# Hand held gps suggestions & questions



## Dixie Chicken (Nov 12, 2004)

Hi Folks,

Thanks to Big Johnson & KPI my brother has been bitten by the Lake Erie Ice fishing bug! He is looking to buy a new GPS to mount on his 4 wheeler. He asked me to throw it out to you Lake Erie Ice fishing vets looking for the pros & cons of a good choice for a GPS. He is not internet savvy at all so that's why I'm helping him out with this.

Any input both good & bad would be great. Brand Names, touch screen -VS- push button, battery life and so on. 
Vendors welcome as well.

Anything you might have.

Thanks in advance.
Dixie Chicken


----------



## bludog (Apr 15, 2011)

I like my Delorme fairly simple to operate long battery life I use it on erie alot


----------



## IGbullshark (Aug 10, 2012)

I use the Garmin Oregon 450 and i like it so far. i bought it in spring of last year for use while hunting morel mushrooms. i like it because you can set it to "sleep mode" and it still tracks your path. if youre like me, you just wander around until you find something. once i find something you can save the location as a waypoint (the unit itself can hold 2000 waypoints and 200 routes). once youre done you can hit "trackback" and it shows you the exact path you took so you can find your way back to your car or where ever you came from. the big selling point for me was that it shows elevation as well as exact coordinates and it has a compass. most of the other units being sold where i was shopping did not offer these unless you wanted to spend $500. the Oregon 450 cost me around $300. its also waterproof which was a big deal for my uses and not all GPS units are waterproof. the website says that the battery life is 16 hours but thats probably if its just left on and not doing anything. with my experience, the "active" battery life is around 10-12 hours.

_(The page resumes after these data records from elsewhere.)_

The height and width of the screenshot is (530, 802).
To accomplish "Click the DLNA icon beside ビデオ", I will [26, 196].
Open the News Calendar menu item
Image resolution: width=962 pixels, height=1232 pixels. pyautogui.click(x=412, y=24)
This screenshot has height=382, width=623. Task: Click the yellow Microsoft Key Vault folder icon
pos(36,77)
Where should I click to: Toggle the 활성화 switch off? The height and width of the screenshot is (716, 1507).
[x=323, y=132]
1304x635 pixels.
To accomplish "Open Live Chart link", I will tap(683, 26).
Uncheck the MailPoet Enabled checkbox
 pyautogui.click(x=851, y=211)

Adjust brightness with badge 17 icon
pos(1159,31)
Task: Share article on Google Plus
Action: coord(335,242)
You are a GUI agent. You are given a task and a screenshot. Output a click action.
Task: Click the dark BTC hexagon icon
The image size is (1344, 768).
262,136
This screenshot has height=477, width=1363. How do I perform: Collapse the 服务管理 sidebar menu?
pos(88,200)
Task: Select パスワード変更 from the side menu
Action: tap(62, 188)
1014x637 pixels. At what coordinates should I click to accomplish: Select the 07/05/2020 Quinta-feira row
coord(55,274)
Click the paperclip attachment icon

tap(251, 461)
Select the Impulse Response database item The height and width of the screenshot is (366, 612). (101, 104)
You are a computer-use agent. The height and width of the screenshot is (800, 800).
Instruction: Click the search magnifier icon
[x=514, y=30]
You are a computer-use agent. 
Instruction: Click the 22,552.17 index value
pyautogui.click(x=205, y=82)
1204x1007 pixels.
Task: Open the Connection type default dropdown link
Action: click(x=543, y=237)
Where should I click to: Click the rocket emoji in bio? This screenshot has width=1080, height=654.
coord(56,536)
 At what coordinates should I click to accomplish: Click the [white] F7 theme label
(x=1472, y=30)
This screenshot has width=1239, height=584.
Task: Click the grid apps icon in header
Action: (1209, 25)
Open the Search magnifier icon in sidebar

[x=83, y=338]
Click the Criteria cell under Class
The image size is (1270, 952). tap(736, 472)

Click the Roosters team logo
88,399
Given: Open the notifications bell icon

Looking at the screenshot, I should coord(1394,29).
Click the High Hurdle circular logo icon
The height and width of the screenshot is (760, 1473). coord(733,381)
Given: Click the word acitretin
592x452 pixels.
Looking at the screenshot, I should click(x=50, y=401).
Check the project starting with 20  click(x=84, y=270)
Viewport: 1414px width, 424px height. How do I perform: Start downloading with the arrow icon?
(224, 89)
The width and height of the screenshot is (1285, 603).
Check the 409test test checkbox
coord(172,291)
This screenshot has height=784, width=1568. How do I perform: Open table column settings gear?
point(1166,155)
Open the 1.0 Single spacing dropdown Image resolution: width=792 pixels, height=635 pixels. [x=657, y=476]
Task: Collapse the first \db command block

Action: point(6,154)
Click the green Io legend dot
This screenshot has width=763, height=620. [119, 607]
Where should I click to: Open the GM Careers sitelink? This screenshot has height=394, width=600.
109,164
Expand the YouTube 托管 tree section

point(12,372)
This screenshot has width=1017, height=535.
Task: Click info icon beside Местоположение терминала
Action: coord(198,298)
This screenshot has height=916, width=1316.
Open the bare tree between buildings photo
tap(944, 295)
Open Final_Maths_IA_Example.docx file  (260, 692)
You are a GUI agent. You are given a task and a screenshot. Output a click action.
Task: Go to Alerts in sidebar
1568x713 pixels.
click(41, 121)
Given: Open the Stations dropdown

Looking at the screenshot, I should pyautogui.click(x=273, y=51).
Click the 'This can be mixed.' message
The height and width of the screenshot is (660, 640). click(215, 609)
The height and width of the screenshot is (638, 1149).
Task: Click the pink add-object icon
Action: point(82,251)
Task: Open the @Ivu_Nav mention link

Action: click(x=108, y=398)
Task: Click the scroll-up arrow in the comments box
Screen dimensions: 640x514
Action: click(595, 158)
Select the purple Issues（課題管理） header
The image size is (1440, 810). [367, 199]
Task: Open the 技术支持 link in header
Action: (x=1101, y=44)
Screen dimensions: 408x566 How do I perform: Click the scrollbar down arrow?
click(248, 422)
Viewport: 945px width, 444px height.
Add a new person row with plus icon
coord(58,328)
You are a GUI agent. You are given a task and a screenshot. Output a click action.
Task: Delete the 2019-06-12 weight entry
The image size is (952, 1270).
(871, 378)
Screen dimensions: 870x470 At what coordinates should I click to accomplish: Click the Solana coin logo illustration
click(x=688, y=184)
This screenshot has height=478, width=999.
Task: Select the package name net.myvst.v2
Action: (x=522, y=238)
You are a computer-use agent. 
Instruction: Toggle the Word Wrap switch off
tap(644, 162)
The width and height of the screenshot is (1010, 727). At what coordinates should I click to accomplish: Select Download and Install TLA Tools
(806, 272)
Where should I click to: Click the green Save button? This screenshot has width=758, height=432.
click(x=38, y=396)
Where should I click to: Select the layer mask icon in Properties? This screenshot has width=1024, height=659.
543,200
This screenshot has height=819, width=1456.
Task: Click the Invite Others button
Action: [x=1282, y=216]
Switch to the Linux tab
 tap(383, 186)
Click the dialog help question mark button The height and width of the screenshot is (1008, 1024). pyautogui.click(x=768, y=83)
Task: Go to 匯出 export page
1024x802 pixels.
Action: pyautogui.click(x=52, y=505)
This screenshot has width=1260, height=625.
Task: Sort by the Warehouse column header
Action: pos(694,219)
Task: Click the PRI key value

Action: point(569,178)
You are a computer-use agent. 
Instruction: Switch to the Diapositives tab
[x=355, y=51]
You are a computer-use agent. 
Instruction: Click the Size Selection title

there is a lot more to handheld GPS units than i thought when i started shopping for them. the Oregon 450 is more than i could have wanted out of a GPS unit (when i started all i wanted was elevation, coordinates, and a compass. i spent more than i had planned, but im glad i did because it has made all my hiking and mushroom hunting so much easier. i hope this helps, because i was confused when i started looking at GPS units.


----------



## Dixie Chicken (Nov 12, 2004)

Thanks IGbullshark,

Good stuff here.

Anybody else got opinions?

DC


----------